── Reading text

From one instant in time to another, both quantity values and the equation system which is active within a set of equations systems describing an analog partition may change. The change may be implicit in the set of equations and therefore must be detected during simulation or may be explicitly denoted, as with a “break” statement denoting an expected discontinuity. For example, the model of a digital to analog converter commonly has such instantaneous discontinuities explicitly corresponding to changes in the digital value which is to be converted by the design into an analog value.
Behavioral, mixed-signal modeling languages, such as VHDL-AMS and Verilog-AMS, interleave or alternate simulation of analog and digital design partitions, increasing the opportunity for discontinuities between quantity values at two successive points in time. Digital values may be referenced in an analog partition by direct reference (such as VHDL-AMS) or by explicit interface mechanisms (such as Verilog-AMS). Analog quantities may be referenced in a digital partition directly, via threshold language mechanisms (such as VHDL-AMS) or via more complex interface mechanisms (such as Verilog-AMS).
Although common mixed signal modeling languages provide a wide variety of lexical and syntactic abbreviations which expand during analysis into equivalent sets of equation systems or sequential, imperative processes, the case of physically distributed terminals represent a very important exception. Modeling detail required to accurately represent such constructs depends critically on the operating frequency and other context generally only known during simulation. For example, accurate models of a transmission line expand at low frequency from a lumped parameter to a complex distributed parameter model at higher operating frequencies. In a like manner, an antenna's radiation pattern expands from a trivial, open-circuit static model at DC to a complex finite element model within interactions described by Maxwell's equations and continuity at more interesting frequencies.

────
── Data lines

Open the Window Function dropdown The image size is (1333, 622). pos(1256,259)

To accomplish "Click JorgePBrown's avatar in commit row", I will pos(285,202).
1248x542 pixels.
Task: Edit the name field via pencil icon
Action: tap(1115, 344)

────

Exercise aim -
Answer these from the mixed-signal modeling text:
(a) What does a "break" statement denote?
(b) In Verilog-AMS, how may digital values be referenced in an analog partition?
(c) At DC, what kind of model describes an antenna's radiation pattern?

Written solution -
(a) An expected discontinuity.
(b) By explicit interface mechanisms.
(c) A trivial, open-circuit static model.